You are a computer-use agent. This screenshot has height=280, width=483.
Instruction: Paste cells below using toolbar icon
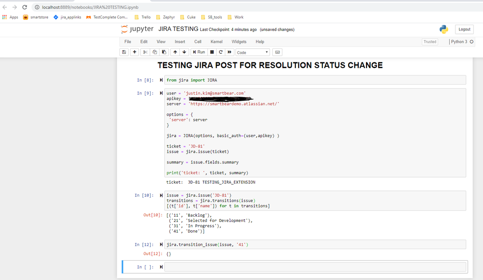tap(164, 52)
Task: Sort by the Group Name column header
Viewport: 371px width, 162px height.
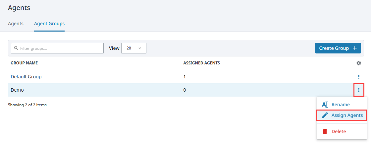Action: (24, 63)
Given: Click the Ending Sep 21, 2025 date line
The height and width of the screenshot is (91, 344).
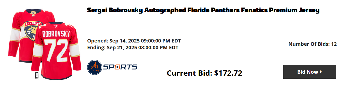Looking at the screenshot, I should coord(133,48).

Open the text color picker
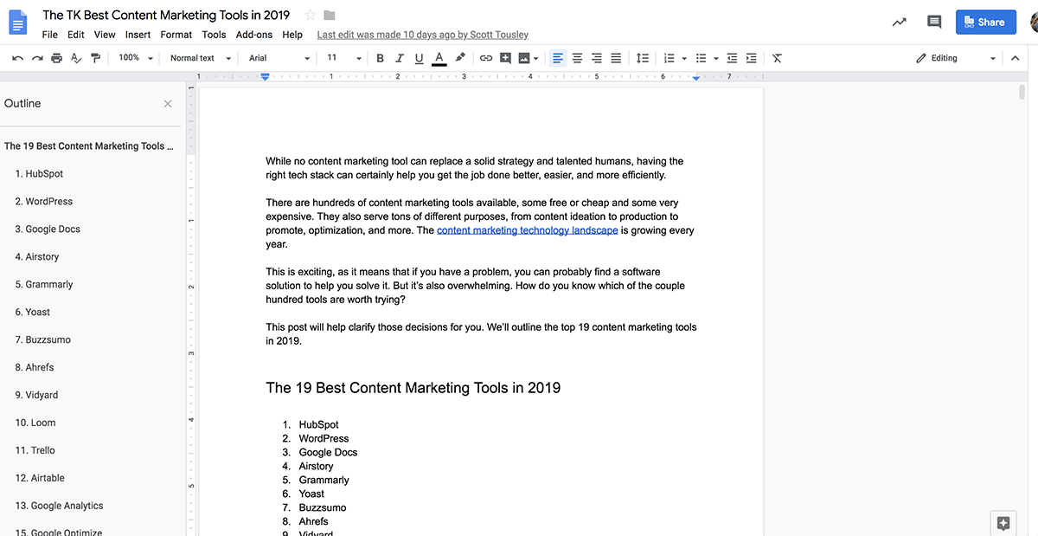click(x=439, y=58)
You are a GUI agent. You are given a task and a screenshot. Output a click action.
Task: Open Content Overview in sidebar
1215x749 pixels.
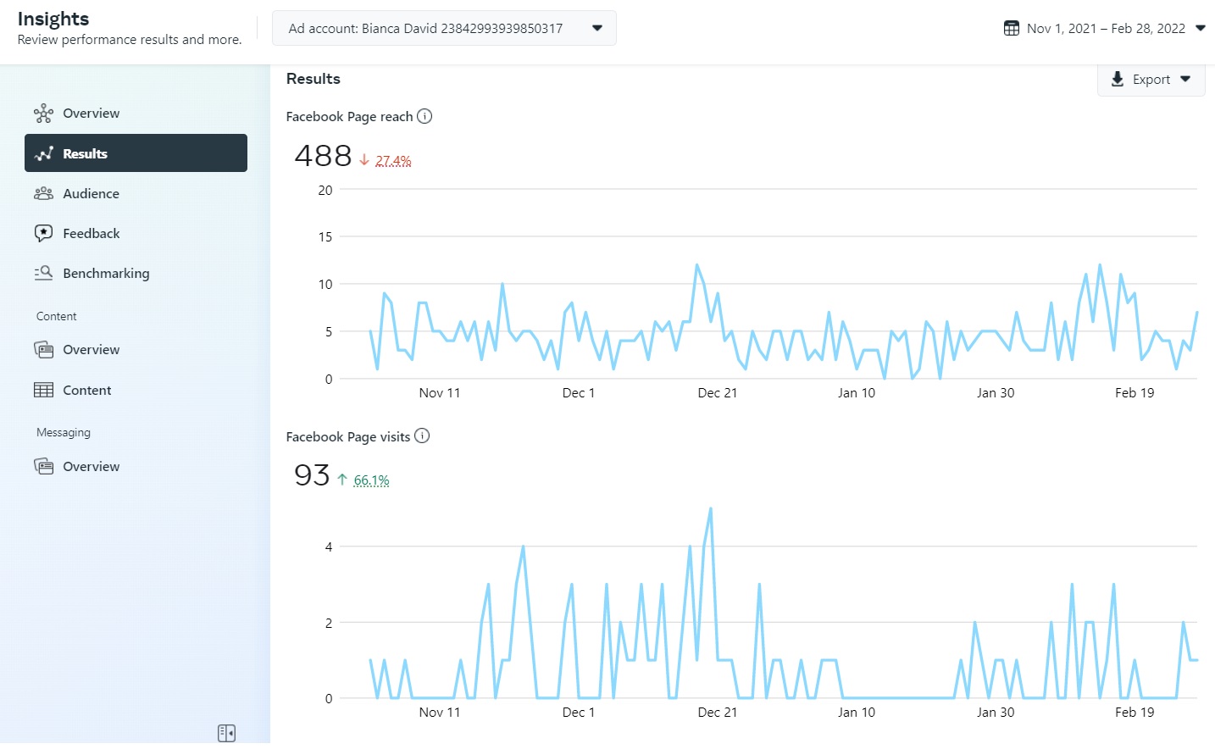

----

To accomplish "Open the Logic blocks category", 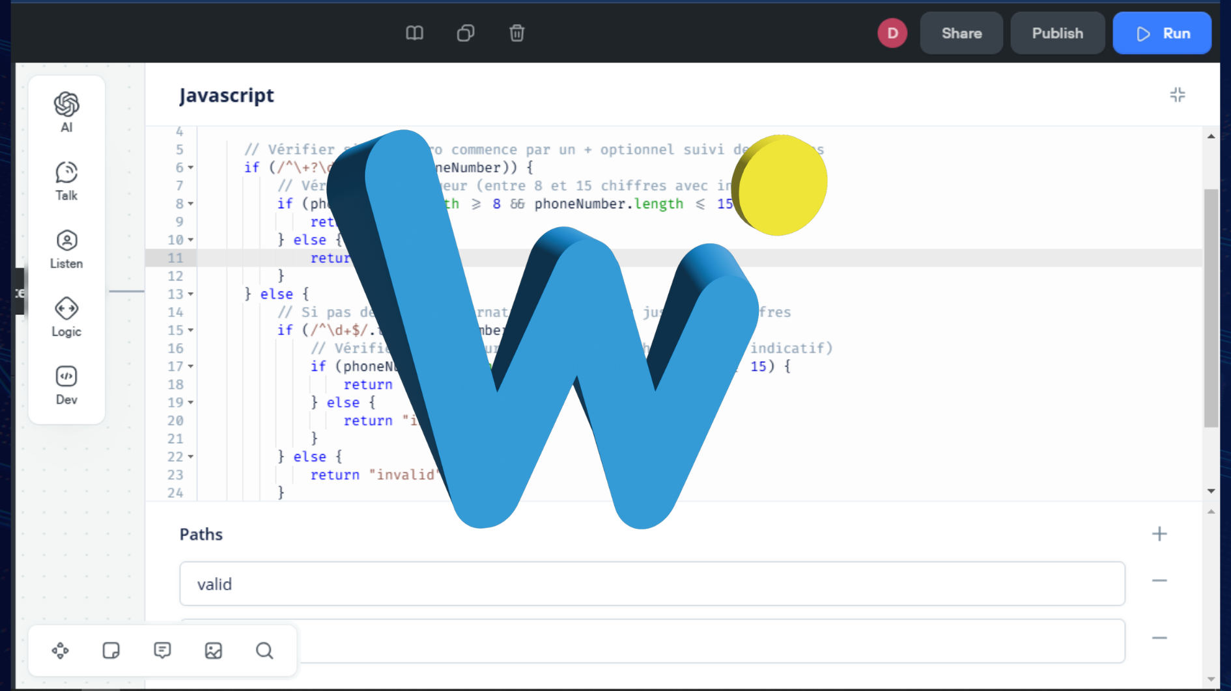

----

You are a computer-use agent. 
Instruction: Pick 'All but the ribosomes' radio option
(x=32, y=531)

----

- **Task requirements**
An exact copy of the lines above from the one with "Instruction: Paste cells" up to and including the one with "1215x749 pixels." is required; reproduce only those lines, omitting all pictures.

- **Expected answer**
Instruction: Paste cells below using toolbar icon
tap(164, 52)
Task: Sort by the Group Name column header
Viewport: 371px width, 162px height.
Action: (24, 63)
Given: Click the Ending Sep 21, 2025 date line
The height and width of the screenshot is (91, 344).
Looking at the screenshot, I should coord(133,48).

Open the text color picker
click(x=439, y=58)
You are a GUI agent. You are given a task and a screenshot. Output a click action.
Task: Open Content Overview in sidebar
1215x749 pixels.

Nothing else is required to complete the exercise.